One thing's for sure: few game launches in recent memory have been as dramatic as Gran Turismo 5's. Rumours swirl around its eleventh-hour delay, weeks from its street date of 3rd November, and its subsequent, rushed appearance at the end of the month. Maybe one day, we'll know the full story. But given the state of the final game, there does seem to be an obvious culprit: its online features.
These were completely disabled when we received our review copy of GT5 days before launch, and remained shrouded in mystery until patch 1.01, released less than 24 hours before the game hit store shelves, unlocked them. What we found was a mode that was missing several vital features, was bizarre in its construction, and offered a frightfully unreliable play experience. Even producer/director Kazunori Yamauchi has admitted that GT5 online is in "a critical state".
As I hope my review makes clear, Gran Turismo 5 is a gigantic and in many ways magnificent game, even without its online multiplayer. Whether it's worth buying on its offline merits alone can only be up to you and your personal gaming preferences. But this troubled online mode clearly deserves a closer look.
One of the most interesting revelations of the past few days came in the admission yesterday that online play was blighting the offline experience, because the game is in constant communication with the net.
"Because GT5 performs online access not only when participating in online races and using community features, but also when starting the game and during the various screen displays in GT Mode, unfortunately this online congestion is also affecting standard gameplay," states the in-game news feed. It goes on to advise players experiencing trouble actually to disable their PS3's internet connection if they want to enjoy the offline game without issues.
Embarrassing as this is, Gran Turismo 5 is hardly the first online game to experience serious playability problems due to demand outstripping the servers' initial ability to supply. (Remember the pain of trying to play World of Warcraft in the early days?) Play habits calming down and, one hopes, infrastructure improvements should eradicate this issue.
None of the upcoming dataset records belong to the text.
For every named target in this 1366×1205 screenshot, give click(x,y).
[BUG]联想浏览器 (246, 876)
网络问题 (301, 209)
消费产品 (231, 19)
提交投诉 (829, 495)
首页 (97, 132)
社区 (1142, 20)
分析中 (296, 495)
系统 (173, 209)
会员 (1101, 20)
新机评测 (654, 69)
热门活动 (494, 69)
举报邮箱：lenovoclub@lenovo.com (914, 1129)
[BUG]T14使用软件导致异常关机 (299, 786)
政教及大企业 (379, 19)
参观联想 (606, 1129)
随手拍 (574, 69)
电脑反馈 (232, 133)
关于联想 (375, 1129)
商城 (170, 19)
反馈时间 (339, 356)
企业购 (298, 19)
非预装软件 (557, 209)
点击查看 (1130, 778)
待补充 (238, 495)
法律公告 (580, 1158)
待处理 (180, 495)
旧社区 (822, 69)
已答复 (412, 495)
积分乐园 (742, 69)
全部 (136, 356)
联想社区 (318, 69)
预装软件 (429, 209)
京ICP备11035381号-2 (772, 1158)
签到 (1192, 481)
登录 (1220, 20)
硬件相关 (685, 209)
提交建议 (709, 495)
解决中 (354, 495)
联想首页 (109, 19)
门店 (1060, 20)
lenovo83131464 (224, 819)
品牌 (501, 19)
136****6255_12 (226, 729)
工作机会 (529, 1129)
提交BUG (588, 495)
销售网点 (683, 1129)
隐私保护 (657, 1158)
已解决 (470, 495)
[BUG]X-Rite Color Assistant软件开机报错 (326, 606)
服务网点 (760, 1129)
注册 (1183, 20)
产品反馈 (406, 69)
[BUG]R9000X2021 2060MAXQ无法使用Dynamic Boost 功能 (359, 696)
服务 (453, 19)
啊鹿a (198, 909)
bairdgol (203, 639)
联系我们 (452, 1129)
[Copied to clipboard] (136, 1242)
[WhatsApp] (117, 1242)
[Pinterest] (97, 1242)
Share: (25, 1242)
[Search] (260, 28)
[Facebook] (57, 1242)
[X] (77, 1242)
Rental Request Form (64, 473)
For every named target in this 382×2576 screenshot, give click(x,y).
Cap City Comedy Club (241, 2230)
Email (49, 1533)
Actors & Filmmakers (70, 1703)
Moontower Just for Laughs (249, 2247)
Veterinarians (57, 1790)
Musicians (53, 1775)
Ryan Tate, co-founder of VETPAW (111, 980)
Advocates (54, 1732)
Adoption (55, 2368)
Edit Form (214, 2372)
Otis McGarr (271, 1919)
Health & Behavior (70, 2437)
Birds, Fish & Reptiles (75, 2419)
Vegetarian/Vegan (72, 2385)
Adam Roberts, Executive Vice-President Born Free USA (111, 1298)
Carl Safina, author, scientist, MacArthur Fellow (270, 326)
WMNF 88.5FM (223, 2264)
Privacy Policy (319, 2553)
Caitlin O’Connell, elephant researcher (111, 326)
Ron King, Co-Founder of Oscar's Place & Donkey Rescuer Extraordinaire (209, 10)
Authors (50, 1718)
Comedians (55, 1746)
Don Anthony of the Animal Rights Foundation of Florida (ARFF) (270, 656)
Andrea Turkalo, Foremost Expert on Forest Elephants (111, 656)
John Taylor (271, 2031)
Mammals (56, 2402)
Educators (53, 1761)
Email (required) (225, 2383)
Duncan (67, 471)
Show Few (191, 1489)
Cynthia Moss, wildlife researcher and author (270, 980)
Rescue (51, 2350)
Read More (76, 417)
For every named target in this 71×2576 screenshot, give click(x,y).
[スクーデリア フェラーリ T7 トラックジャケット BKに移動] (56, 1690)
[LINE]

But the odd thing, given the currently limited online feature set, is that this constant communication should be happening at all. It suggests that Polyphony's ambitions for GT5 as an always-on network game far outstrip its current, slender implementation.
Another clue to that lies in the Community tab on your homepage within GT Mode. Rather than offering online features in GT5's pick-up-and-play Arcade mode, Polyphony has nested them within the game's sprawling career in an apparent attempt at integration. GT5 online is not an afterthought for all that it's been delivered like one, and currently looks like one.
The Community tab is a sort of bespoke, feature-rich in-game friends list. Here, your PSN friends who have GT5 appear automatically in a tab. You can communicate on Facebook-style walls, give friends gifts (cars and items such as tuning parts, paint colours and Museum cards), follow each other's game progress in the Log, send in-game mail and set up a private racing lobby for friends only called My Lounge.
It doesn't work flawlessly, but this is the best-finished and most interesting part of GT5 online at the moment. It's an interesting and valid approach to community, too.
Xbox 360 rival Forza Motorsport 3 has built an impressive community service around customisation and trading features, especially the ability to create elaborate paint jobs and tuning setups and sell them for in-game money. Polyphony has taken a more limited but more personal tack, appealingly centred around your friends; it shares some of its philosophy with Need for Speed: Hot Pursuit's Autolog. If you expect to have plenty of friends playing GT5, and like the idea of games where you don't feel alone even if playing mostly single-player, the Community screen is a plus.